Nicolas Le Pays du Teilleul :  L’œuvre en question a été réalisée en 2017 sur un mur, boulevard du Temple à Paris. Elle représente une « Marianne Asiatique » portant un drapeau sur lequel est inscrit « Liberté, Egalité, Humanité ». Combo l’a réalisée à la suite de l’affaire Théo, pour protester contre les violences policières. Engagé mais pas politisé, fils d’un père libanais chrétien et d’une mère marocaine musulmane, mon client est très sensible à la question de la justice en général, sociale en particulier.

Sa Marianne, située entre République et Bastille, a été filmée à l’instigation de La France Insoumise à l’occasion d’une marche pour la 6e République en mars 2017, puis utilisée sans autorisation dans trois vidéos de propagande politique.
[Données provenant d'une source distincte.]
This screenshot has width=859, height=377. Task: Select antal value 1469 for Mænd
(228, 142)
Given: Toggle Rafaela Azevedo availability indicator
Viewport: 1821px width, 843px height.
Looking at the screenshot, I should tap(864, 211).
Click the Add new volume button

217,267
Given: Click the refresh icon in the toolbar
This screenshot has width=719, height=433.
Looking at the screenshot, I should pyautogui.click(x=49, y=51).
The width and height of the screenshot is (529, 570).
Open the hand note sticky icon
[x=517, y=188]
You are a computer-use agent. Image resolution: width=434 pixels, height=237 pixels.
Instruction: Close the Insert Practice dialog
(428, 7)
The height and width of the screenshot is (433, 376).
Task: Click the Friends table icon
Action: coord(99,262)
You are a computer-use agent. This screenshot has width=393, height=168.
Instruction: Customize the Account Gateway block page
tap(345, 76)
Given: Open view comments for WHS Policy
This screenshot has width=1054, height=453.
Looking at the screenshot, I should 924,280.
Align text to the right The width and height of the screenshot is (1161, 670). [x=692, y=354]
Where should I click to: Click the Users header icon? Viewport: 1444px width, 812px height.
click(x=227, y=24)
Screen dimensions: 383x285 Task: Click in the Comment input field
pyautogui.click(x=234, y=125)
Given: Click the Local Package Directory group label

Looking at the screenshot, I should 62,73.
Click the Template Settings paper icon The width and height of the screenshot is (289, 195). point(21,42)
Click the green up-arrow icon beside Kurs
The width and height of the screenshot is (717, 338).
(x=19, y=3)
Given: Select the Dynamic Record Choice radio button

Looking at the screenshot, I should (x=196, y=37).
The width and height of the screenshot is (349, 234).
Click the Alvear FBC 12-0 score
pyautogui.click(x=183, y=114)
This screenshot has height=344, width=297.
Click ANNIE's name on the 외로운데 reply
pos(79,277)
L’affaire a commencé en 2017, lorsque Combo a découvert que le clip de campagne officiel de M. Mélenchon pour les élections présidentielles commençait par un gros plan sur sa Marianne Asiatique. Ses demandes de suppression auprès de La France Insoumise étant restées sans réponse, il a alors confié le dossier à l’ADAGP (l’équivalent de la SACEM pour les plasticiens). Mon client pensait que cet organisme de gestion collective s’occuperait de faire valoir et respecter ses droits. Au passage, cette maladresse illustre le fossé gigantesque entre les droits qu’ont les artistes et la faible connaissance qu’ils en ont.

En 2020, Combo découvre que son œuvre figure à nouveau dans un clip de campagne de La France Insoumise pour les élections municipales. C’est à ce moment qu’il réalise que le clip de 2017, loin d’avoir disparu, est toujours largement diffusé sur internet et notamment sur les réseaux sociaux de M. Mélenchon et de La France Insoumise.

Après une mise en demeure préalable, nous avons assigné à jour fixe M. Mélenchon et La France Insoumise. Le 21 janvier 2021, le Tribunal judiciaire de Paris a rendu un jugement constituant le premier volet judiciaire de cette affaire.

Actu-Juridique : Le tribunal fait-il droit à Combo à l’époque ?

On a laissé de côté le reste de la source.